Важно, что 60 лет спустя после наметившейся развилки Карамзин - Рылеев Ядринцев воспроизводит ее логику и первым делом дистанцируется от историографа (которого, впрочем, не называет по имени), ставя под сомнение известнейшие положения IX тома «Истории». «Мы оставим обрисовку личности Ермака нашим историкам, которые не всегда, быть может, обладая пером Ирвинга и Маколея, пробовали сравнивать Ермака с Пи-зарро, Кортесом.» [38. С. 841]. Именно Карамзин назвал Ермака «Российски[м] Пизарро, не менее Испанского грозны[м] для диких народов, менее ужасны[м] для человечества» [17. С. 383], а на следующей странице добавил имя Кортеса: под действием легенд «сотни Ермаковых воинов, подобно Кортецовым или Пизарровым, обратились в тысячи.» [17. С. 384].

После выпада по адресу Карамзина следует важное для сибирского областника указание на беспрецедент-ность подвига покорителя Сибири и самостоятельность его свершений, подкрепляемое в духе Рылеева отсылкой к казачьей и отчасти украинской старине: «Это была горсть, храбро прорубившаяся и постоянно поддерживаемая неослабевавшей энергией вождя. Немудрено отличить в ней признаки той же силы и энергии, которые действовали в Запорожье на Днепре, ту силу казачества, которая билась с турками и создала свой тип в русской истории» [35. С. 841].

▬▬▬▬▬▬

Задания:
**1.** Определите, соответствуют ли фрагменту текста следующие утверждения: (а) Ядринцев называет историографа по имени; (б) Карамзин сравнивал Ермака не только с Пизарро, но и с Кортесом; (в) в приводимой цитате силу отряда Ермака сопоставляют с силой, действовавшей в Запорожье. Каждый ответ («да» или «нет») подтвердите точной цитатой из фрагмента.
**2.** Напечатайте без изменений весь отрывок фрагмента текста, начиная со слов «Важно, что 60» и вплоть до слов «[17. С. 384].».

Представленный материал:
▬▬▬▬▬▬

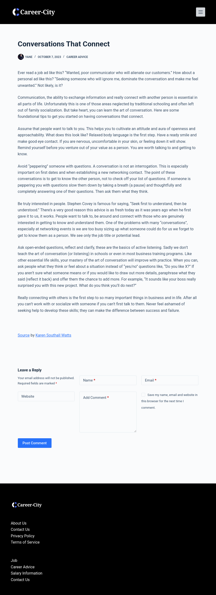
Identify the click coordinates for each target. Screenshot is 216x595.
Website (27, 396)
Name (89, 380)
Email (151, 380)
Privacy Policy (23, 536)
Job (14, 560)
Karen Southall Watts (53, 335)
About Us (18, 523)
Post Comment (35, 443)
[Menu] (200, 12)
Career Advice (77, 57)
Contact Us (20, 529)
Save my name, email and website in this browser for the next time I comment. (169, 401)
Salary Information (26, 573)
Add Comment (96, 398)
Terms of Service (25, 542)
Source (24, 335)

▬▬▬▬▬▬

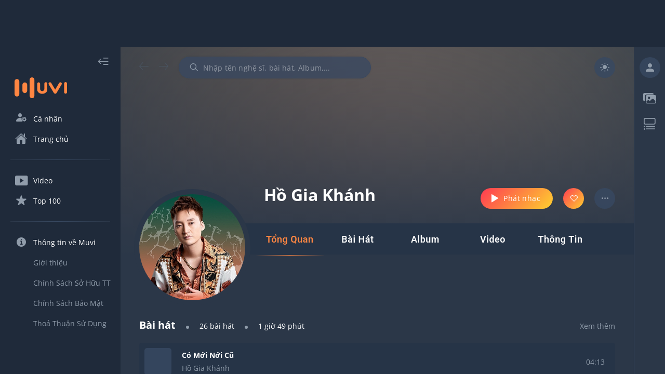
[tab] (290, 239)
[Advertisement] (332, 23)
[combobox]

▬▬▬▬▬▬

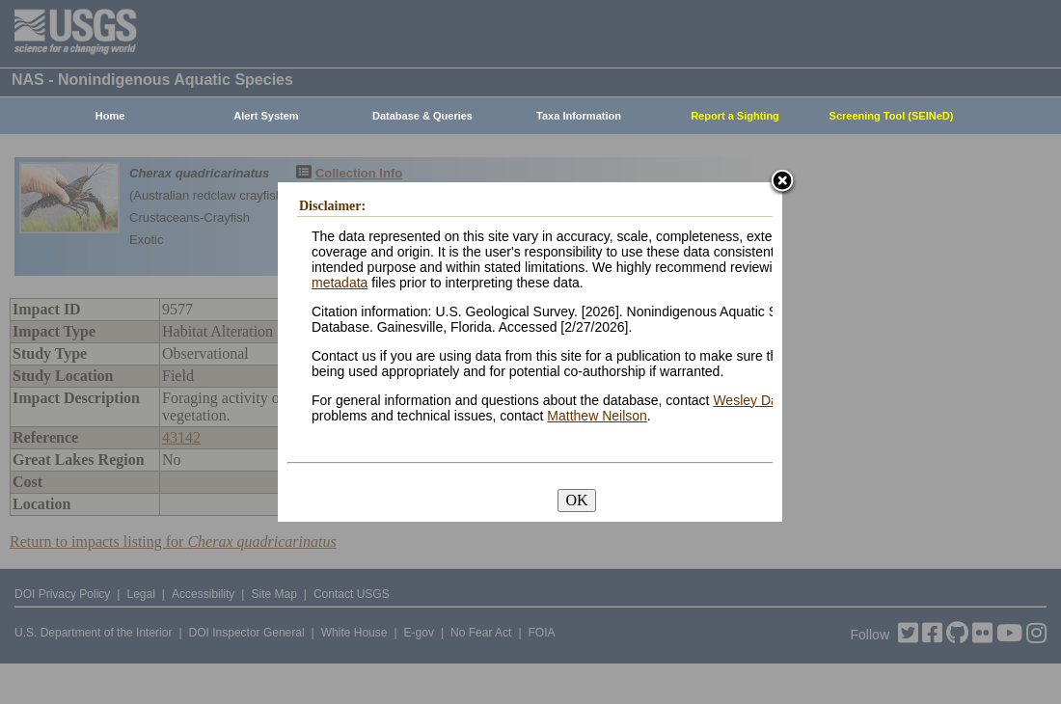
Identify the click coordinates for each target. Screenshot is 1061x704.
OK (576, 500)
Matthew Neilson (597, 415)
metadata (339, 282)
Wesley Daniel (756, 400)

▬▬▬▬▬▬

Ответы к заданиям:
**1.**
(а) Нет: «которого, впрочем, не называет по имени».
(б) Да: «а на следующей странице добавил имя Кортеса».
(в) Да: «признаки той же силы и энергии, которые действовали в Запорожье на Днепре».

**2.**
Важно, что 60 лет спустя после наметившейся развилки Карамзин - Рылеев Ядринцев воспроизводит ее логику и первым делом дистанцируется от историографа (которого, впрочем, не называет по имени), ставя под сомнение известнейшие положения IX тома «Истории». «Мы оставим обрисовку личности Ермака нашим историкам, которые не всегда, быть может, обладая пером Ирвинга и Маколея, пробовали сравнивать Ермака с Пи-зарро, Кортесом.» [38. С. 841]. Именно Карамзин назвал Ермака «Российски[м] Пизарро, не менее Испанского грозны[м] для диких народов, менее ужасны[м] для человечества» [17. С. 383], а на следующей странице добавил имя Кортеса: под действием легенд «сотни Ермаковых воинов, подобно Кортецовым или Пизарровым, обратились в тысячи.» [17. С. 384].